Sunday, September 28, 2008

Response to Samuel Huntington

My high school is one of the 50 most liberal in the country, and I've found Chapter 7 of "Who Are We?" to be a breath of fresh air. I feel like the American Politics course I took in high school was taught primarily through the lens of multiculturalism and statistical discrimination. I deliberately used the passive voice in that last sentence.

I committed the grammatical error of confusing "federal" and "national" in my paper, which Huntington pointed out in one of the footnotes.
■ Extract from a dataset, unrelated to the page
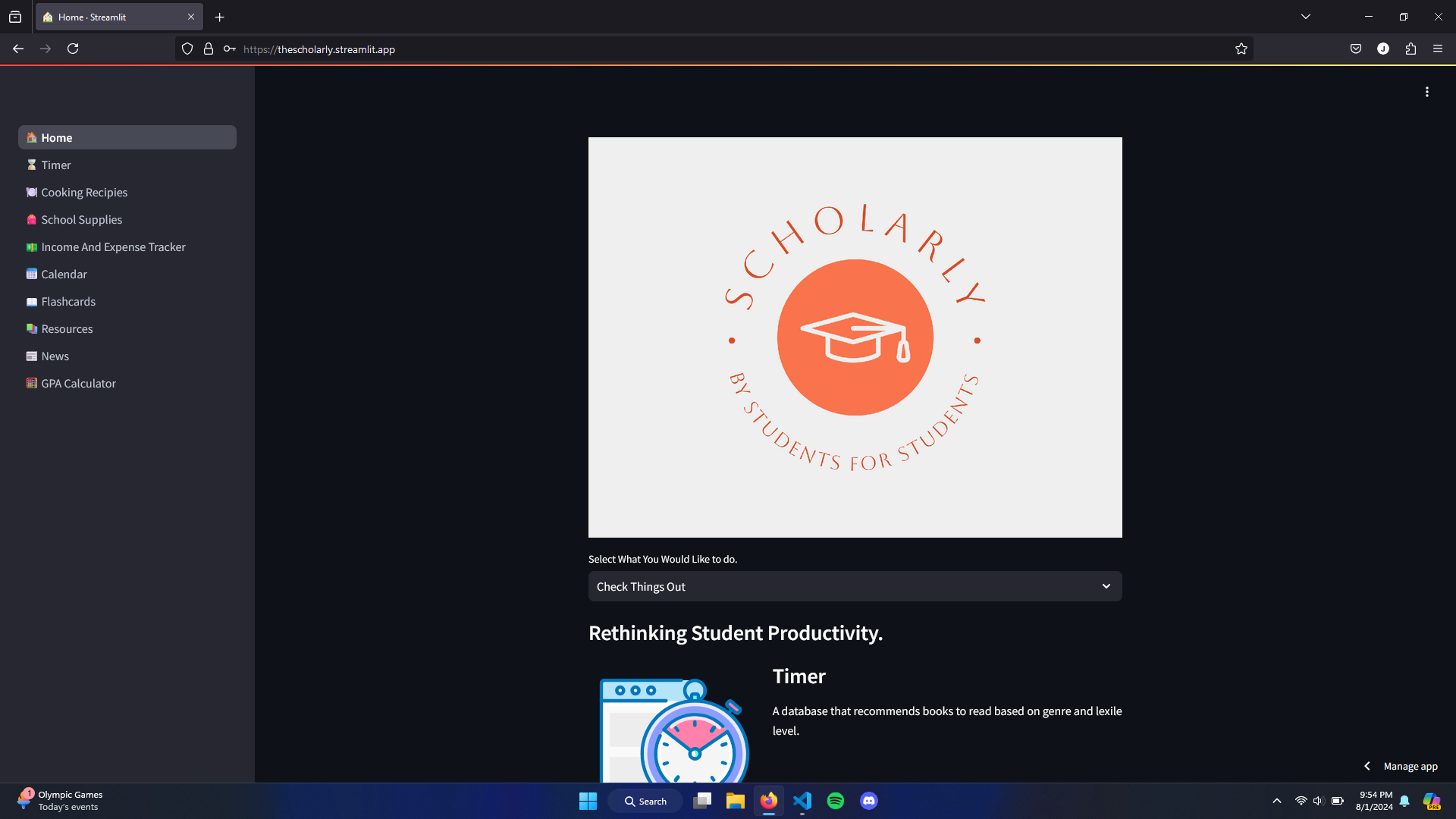This screenshot has width=1456, height=819.
Task: Open Firefox application hamburger menu
Action: pyautogui.click(x=1438, y=49)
Is there any evidence of Americanization of religions/denominations other than Catholicism?

2 comments:

Mark Munro said...

Although my high school is not considered one of the most liberal in the country, I completed the International Baccalaureate Diploma program and am a product of a "multicultural education." Huntington would consider recoil at the multicultural lens in which we analyzed world literature, psychology, and business. Huntington wants students to understand american culture, but my education ignored the confines of our borders and addressed the globalization of civilization.

Huntington fails to acknowledge the alienation of racial groups when he traces the formation of subnational groups. The internment of the Japanese and police brutality against African-Americans contributed to the disillusionment of racial groups in America.

Jeremy Merrill said...

Judaism, indubitably, has been subject to Americanization. The rise of the Reform movement and other progressive movements came in America as a result of Jews' desires to assimilate into American culture, hence a desire not to abstain from work on the Sabbath, not to follow rules of Kashrut (dietary purity) or not to follow rules forbidding intermarriage/inter-dating. (Although Jewish mothers of all denominations still guilt trip you about that one.)